Kérékou donne l'estocade à Yayi Boni
Par Arimi CHOUBADE
8 octobre 2008
J’avais averti au travers d’une précédente chronique que le vieux général « en retrait des affaires publiques » ne fait jamais rien pour personne. Les émergents croyaient tenir le bon bout en paraphrasant une des inextricables tirades du grand camarade Mathieu Kérékou : « les Béninois n’ont pas de tête ». Les émergents y avaient vu une opportunité extraordinaire d’exalter le messianisme autour de la personne de Yayi Boni depuis le 06 avril 2006. A l’aide d’une caricature qui fait de leur champion le seul saint au milieu d’une classe politique vieille, corrompue, dépassée et archaïque.
L’explication de texte authentique proposée par le véritable auteur de la tirade originelle n’a rien de réjouissant pour les idéologues de la Marina. Ceux qui n’auraient pas de tête sont à rechercher au sein de l’appareil du Changement incapable d’installer les conseils municipaux plusieurs mois après les élections municipales. Plus grave, le général Kérékou ne fait plus mystère de la faillite de son successeur. Le rappel d’une partie de la troupe par un général à la retraite, ancien président de la République pour aller honorer la mémoire du patriarche Biokou Salomon à Porto-novo est symptomatique de la gravité de la situation.

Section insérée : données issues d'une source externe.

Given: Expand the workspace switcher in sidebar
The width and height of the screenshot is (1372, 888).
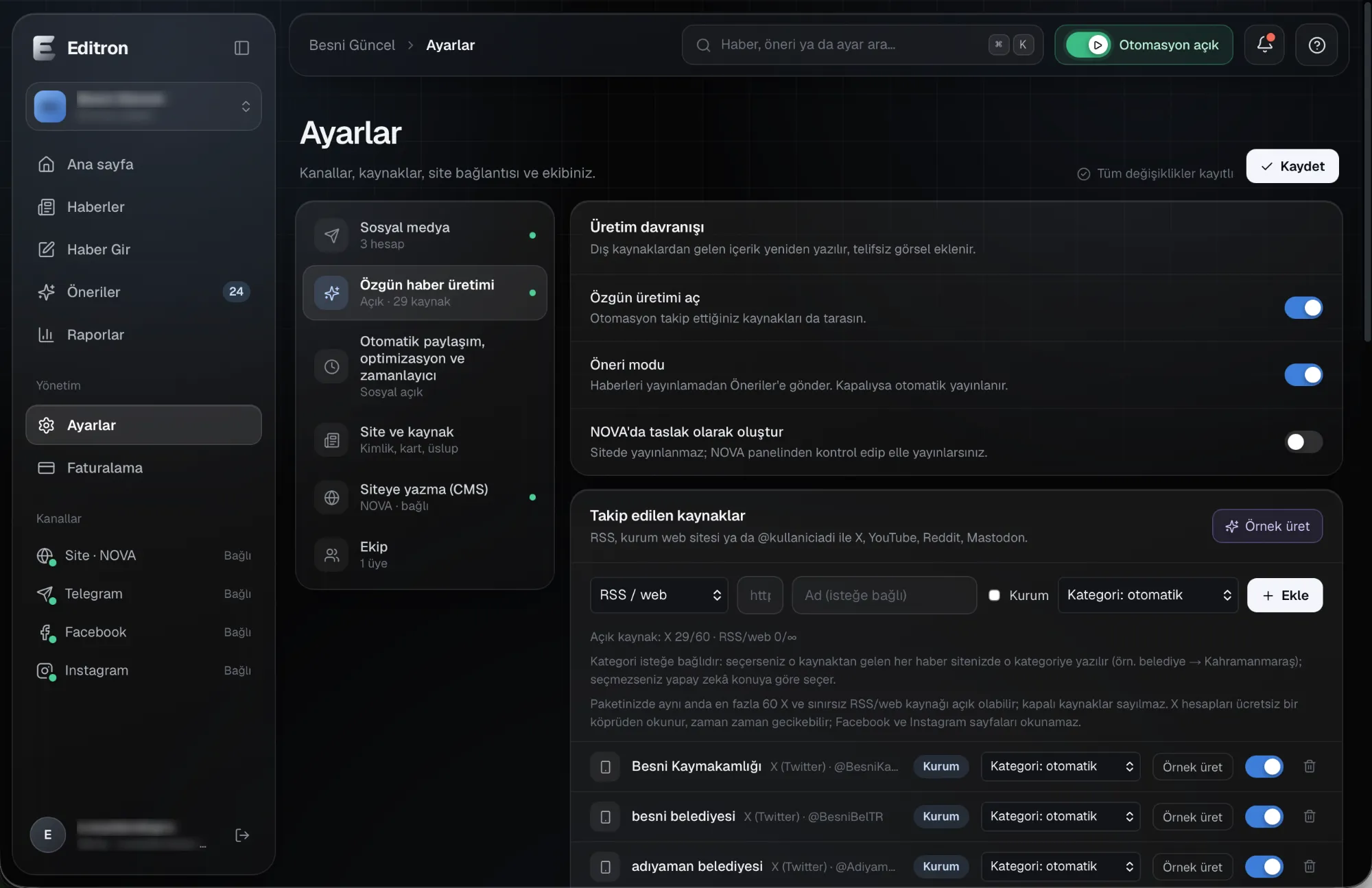Looking at the screenshot, I should click(x=143, y=106).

Coup de grâce à la propagande yayiste lorsque la fille aînée du « fétiche » de Porto-novo proclame ouvertement que l’illustre disparu avait déjà donné son « cœur » à Kérékou avant de trépasser. Pauvre du docteur-président ! Essai manqué pour son équipe qui comptait beaucoup sur les obsèques médiatiques du chancelier de l’ordre national pour en mettre plein la figure aux Aïnonvis. Retour précipité au pays de la délégation présidentielle en séjour à Accra au Ghana, tout le gouvernement qui assiège littéralement le domicile mortuaire durant près de 48 heures, diffusion synchronisée sur les 3 chaînes de télévision émettant de Cotonou concomitamment avec la chaîne nationale du compte rendu de la visite du chef de l’Etat à la famille éplorée. Tout çà pour se voir ravir la vedette à une figure de proue de la vielle classe politique. Ne s’agit-il d’ailleurs pas des obsèques du plus vieux de cette vieille classe politique ?

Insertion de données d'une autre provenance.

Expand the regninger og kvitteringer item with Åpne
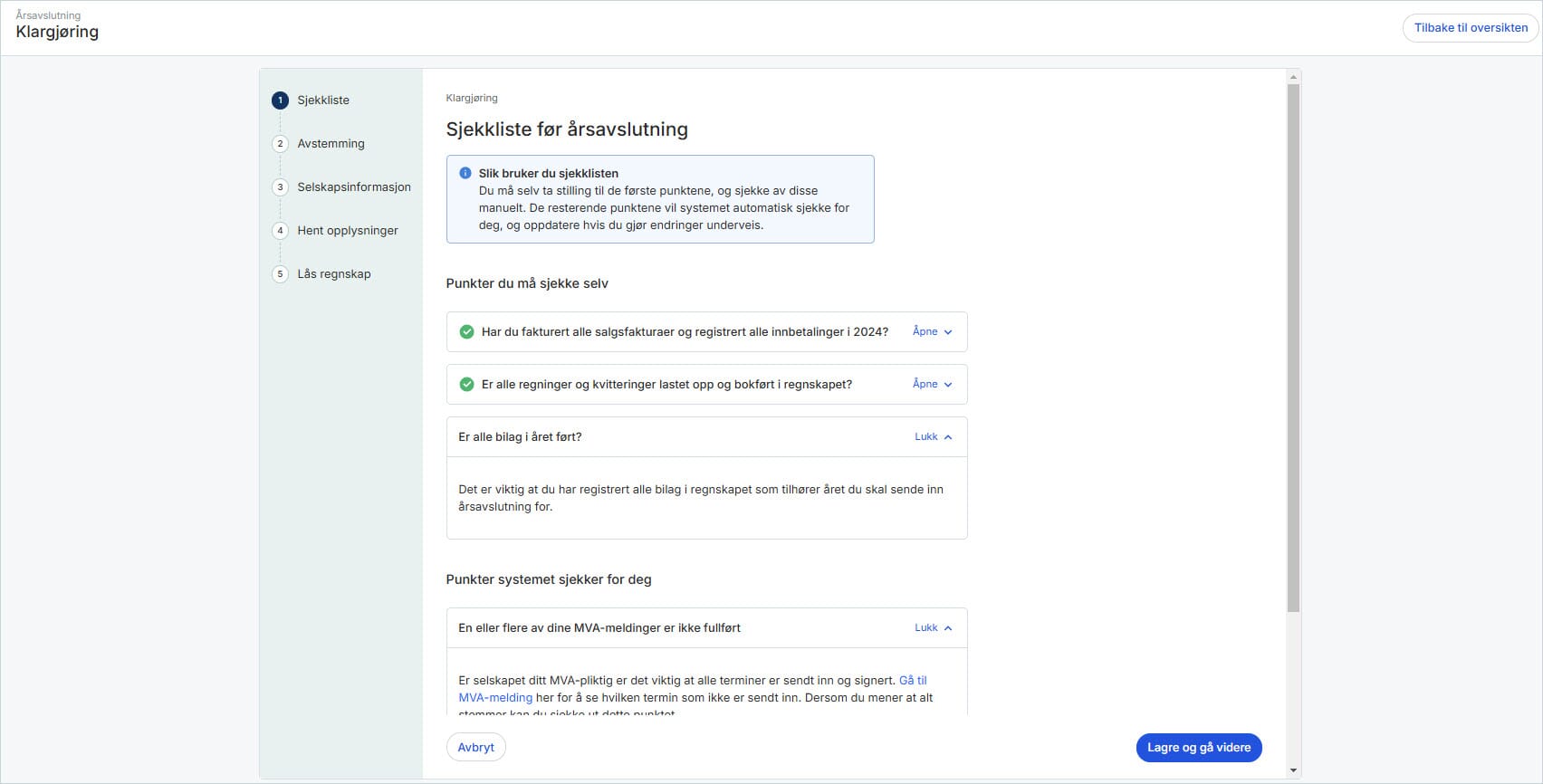1543x784 pixels. (x=932, y=385)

Extraordinaire que le régime Yayi en soit réduit à courir après la crédibilité à travers funérailles, mondanités, folklores et inauguration de chrysanthèmes. Un sorte de roi d’Angleterre sans bilan à défendre. Même là encore, le souverain peut s’appuyer sur les fiches du premier ministre pour meubler son discours du trône à la chambre des Lords. On peut légitimement s’étonner de la maigreur du bilan du pouvoir après la quantité impressionnante de promesses distillées depuis le début de règne : la croissance à deux chiffres, l’émergence économique à l’instar des dragons d’Asie, les grands travaux, le plein emploi, le renforcement de la démocratie, le label coton béninois en pointe, la turbine à gaz… Autant de rendez-vous manqués.
A savoir si les émergents se rendent compte de s’être enfermé tout seul dans l’immobilisme, la jouissance et le gaspillage des ressources publiques sans l’aide de personne, pas en tout cas des célèbres « spectateurs joyeux » du palais des sports de Cotonou le 12 mars 2008. Les moins sots du régime proposeraient certainement à leurs compagnons de mettre à profit l’autre moitié du mandat à travers la recherche d’une amélioration tangible du quotidien misérable de la majorité des Béninois. Plutôt que de se lancer éperdument dans cette gigantesque entreprise de fabrication de boucs émissaires et de quête de crédibilité y compris auprès des morts.
Réinventez le Changement pendant qu’il est encore temps !!!